ここまで見てきたように,公衆無線LANサービスのしくみは事業者によって異なる。そのため,アクセス・ポイントは事業者ごとに設置するのが基本だ。
ただ,駅や空港など複数のサービスが参入するエリアは,事業者ごとに設備を置くと,その分設置場所や無線LANの電波が必要になり,効率が悪い。そこで,複数の事業者が,特別な機能を持つアクセス・ポイントを使って,1台のアクセス・ポイントの一つのチャネルを共用するケースが出てきている。
一般的なアクセス・ポイントは,一つのチャネルに一つのESS-IDしか設定できない(図1-5)。複数サービスを同じエリアで運用するには,サービスごとに異なるチャネルを割り当てる。
チャネルにESS-IDを設定すると,アクセス・ポイントはそのチャネルでビーコンと呼ばれるパケットを定期的に発信する。ビーコンにはチャネルに設定したESS-IDの情報が含まれている。ユーザーのパソコンは,このビーコンをキャッチすることで,ESS-IDがわからなくても公衆無線LANサービスのアクセス・ポイントを検出できる。
これに対し,複数のサービスが共用するアクセス・ポイントは,一つのチャネルに複数のESS-IDを設定している。また,ESS-IDを設定しても,アクセス・ポイントが定期的に出すビーコンにはESS-IDが含まれていない。

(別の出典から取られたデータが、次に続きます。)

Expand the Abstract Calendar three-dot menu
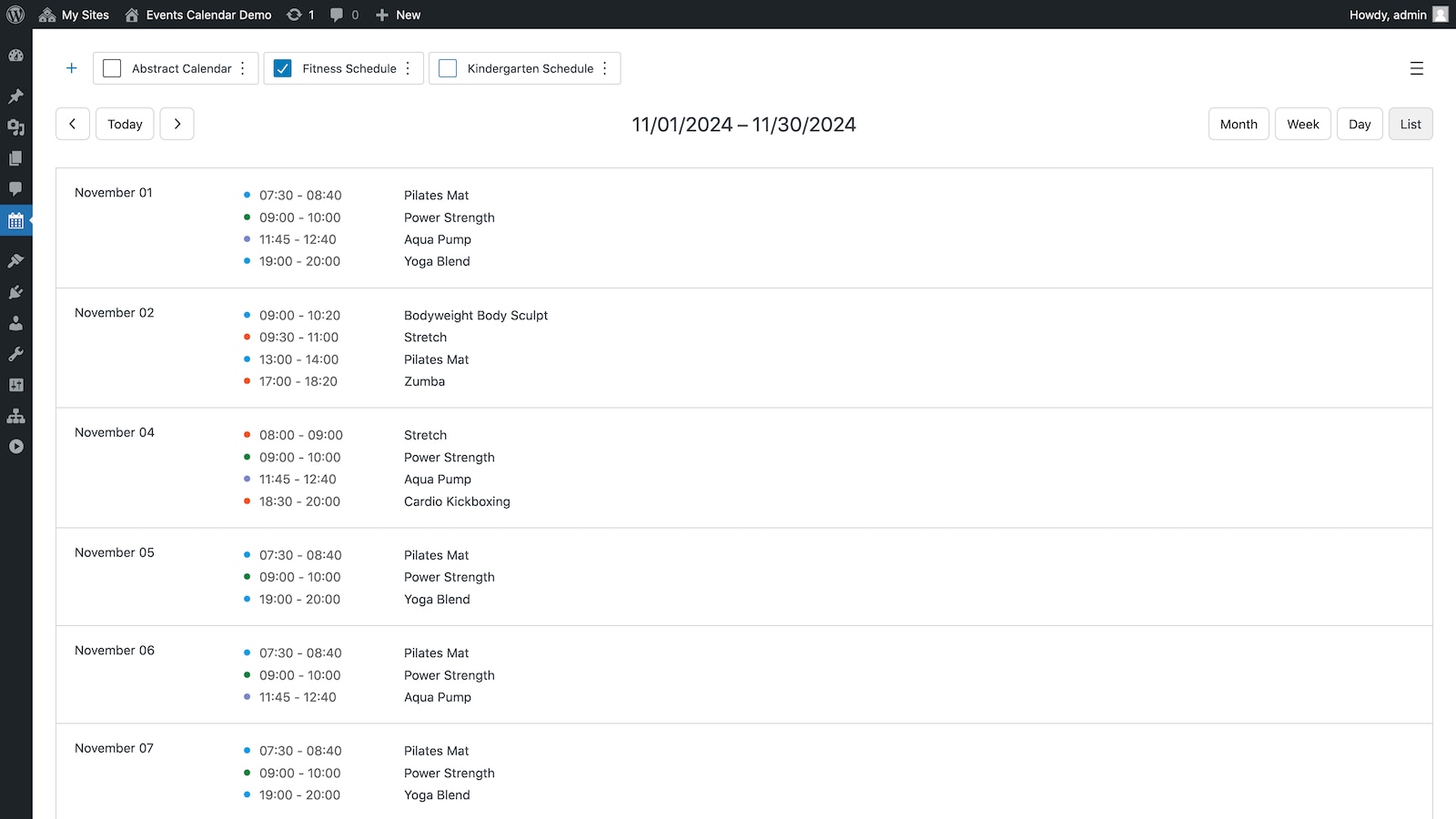This screenshot has width=1456, height=819. [242, 67]
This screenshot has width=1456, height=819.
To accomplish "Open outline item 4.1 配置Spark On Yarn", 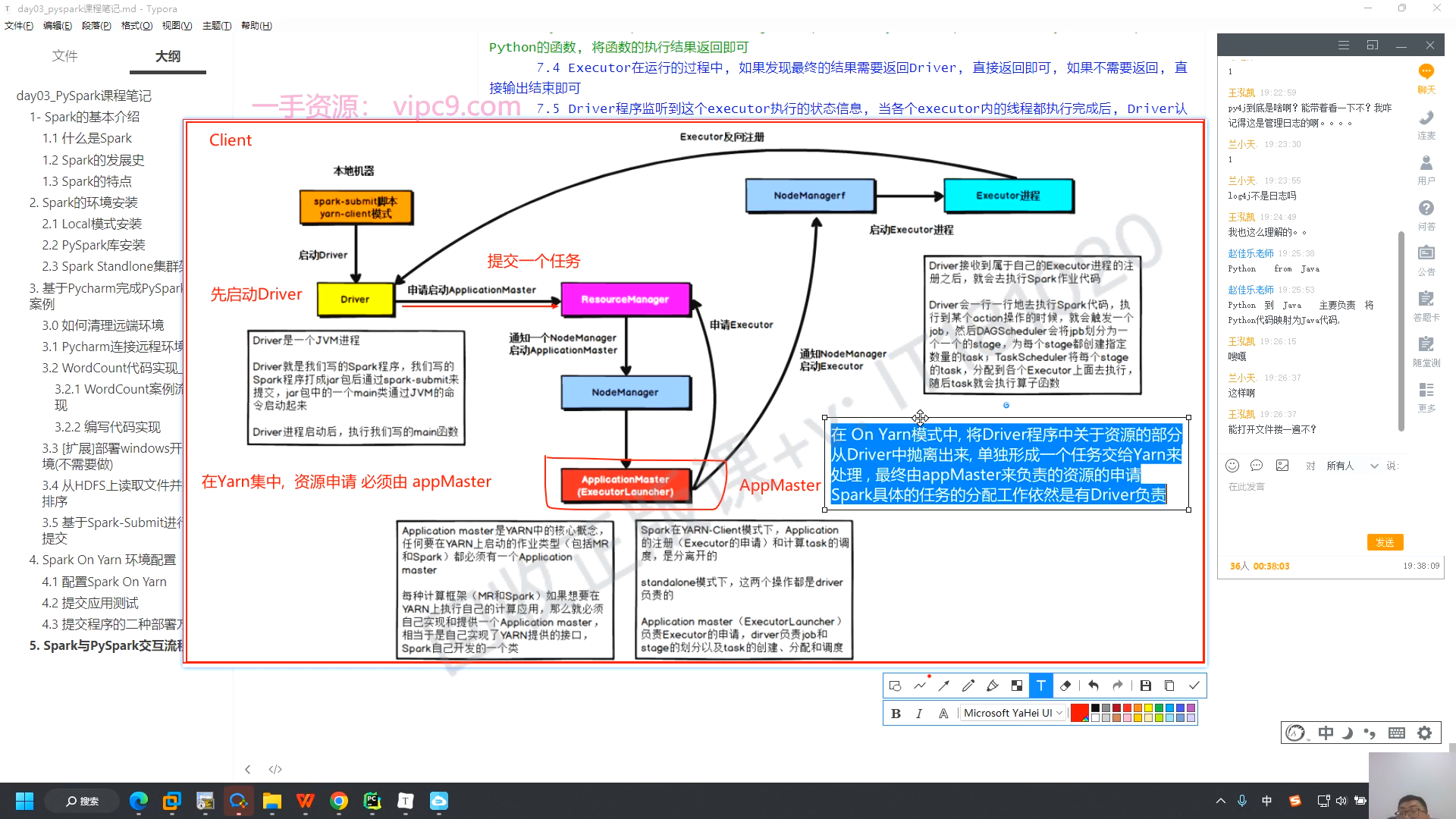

アクセス・ポイントを見つけて接続するには,あらかじめパソコンにESS-IDとWEPキーを指定してから検索する。すると,アクセス・ポイントがパソコンの呼びかけに応える形で対応するESS-IDを入れたビーコンを返す。こうして,ユーザーは自分が使うアクセス・ポイントを検出し,通信できるようになっている。
アクセス・ポイントとは,どのサービスのユーザーも同じチャネルで通信する。ただし,アクセス・ポイントから先はESS-IDごとにバーチャルLAN(VLAN)で回線を分け,各社のセンターにつないでいる。こうすることで,認証などはサービスごとに実施できる。